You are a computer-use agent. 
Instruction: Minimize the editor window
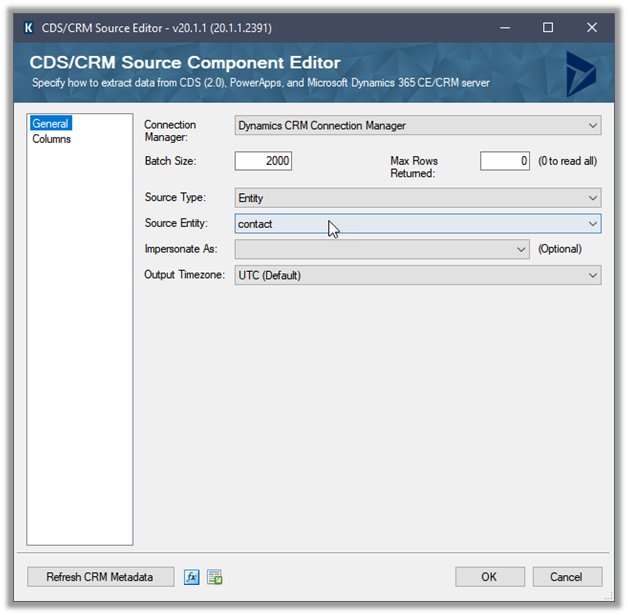pos(502,28)

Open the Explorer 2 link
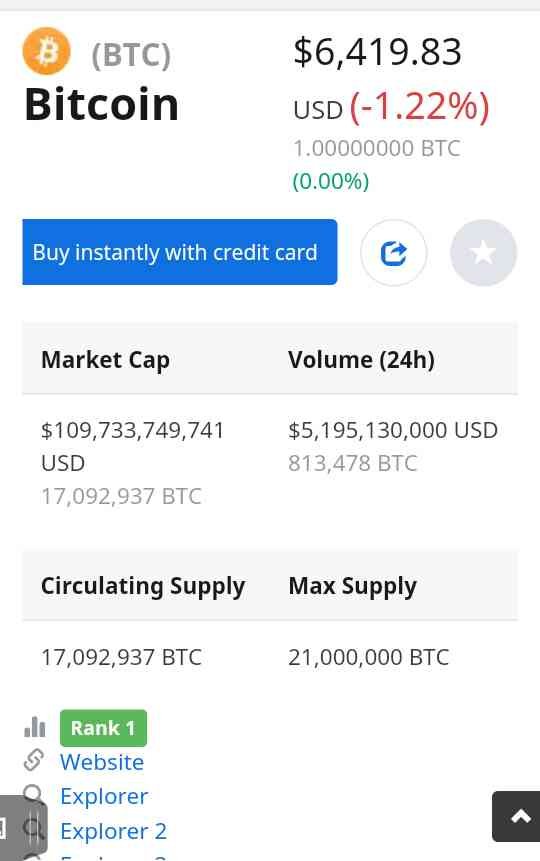point(114,831)
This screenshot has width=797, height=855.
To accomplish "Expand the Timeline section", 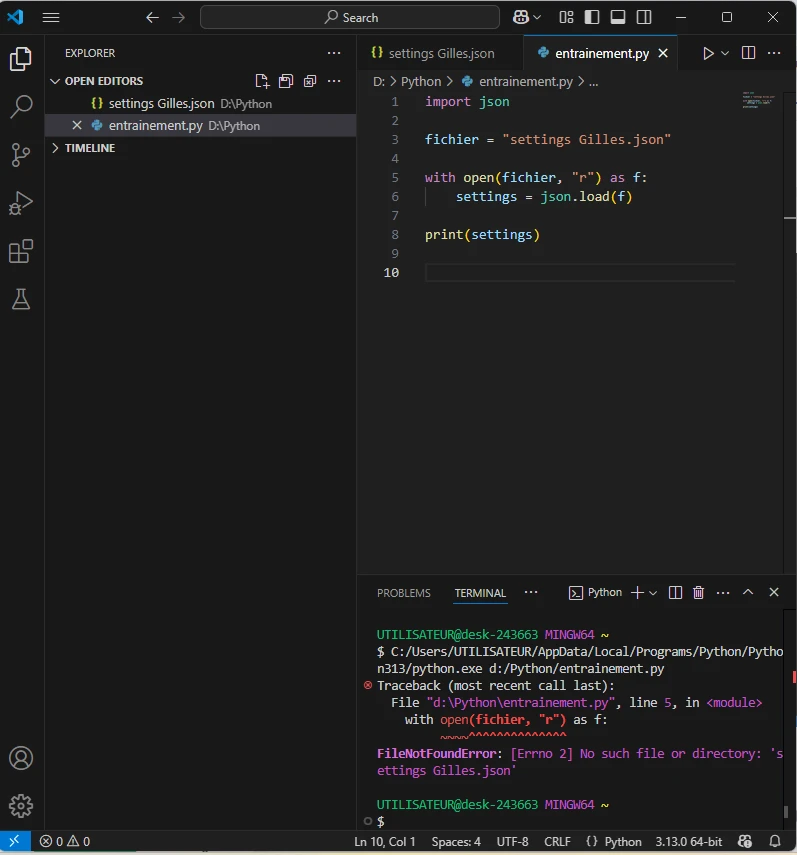I will (x=90, y=148).
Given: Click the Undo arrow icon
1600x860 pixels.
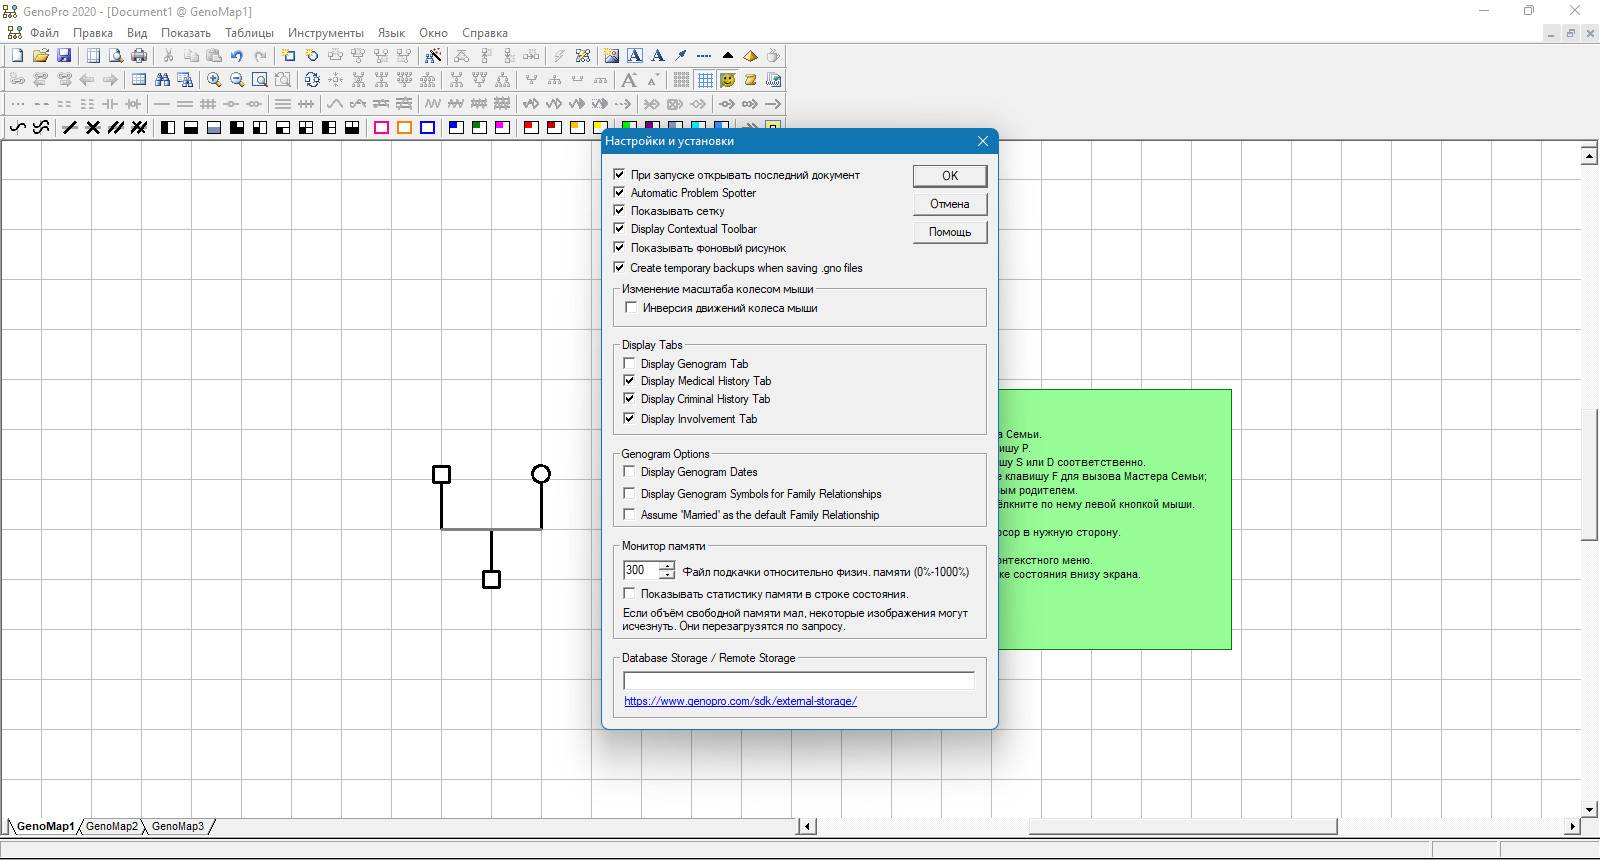Looking at the screenshot, I should point(237,56).
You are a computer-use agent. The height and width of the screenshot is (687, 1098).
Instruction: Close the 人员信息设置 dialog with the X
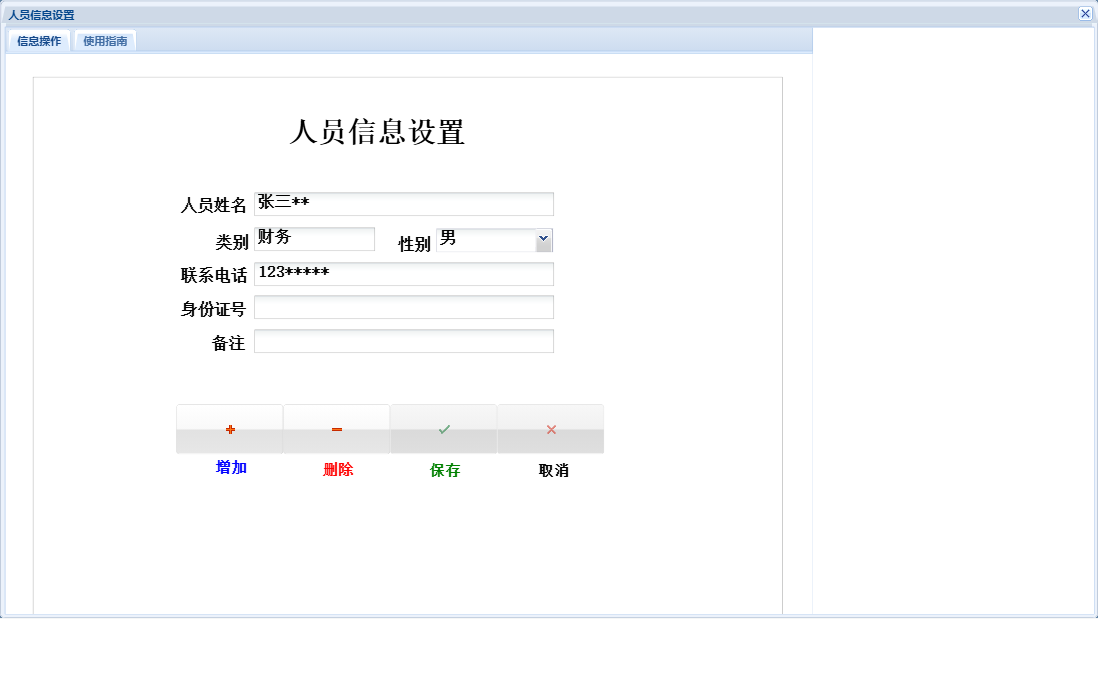1086,13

• YOUR INSTRUCTIONS
Arrange the material from the line containing "Given: Click the Undo arrow icon" through the end as a Markdown table with the columns Row and Line, numbering each row and skipping blank lines. Leave the pictures out of the table.

• OUTPUT OF THE TASK
| Row | Line |
|---|---|
| 1 | Given: Click the Undo arrow icon |
| 2 | 1600x860 pixels. |
| 3 | Looking at the screenshot, I should point(237,56). |
| 4 | You are a computer-use agent. The height and width of the screenshot is (687, 1098). |
| 5 | Instruction: Close the 人员信息设置 dialog with the X |
| 6 | 1086,13 |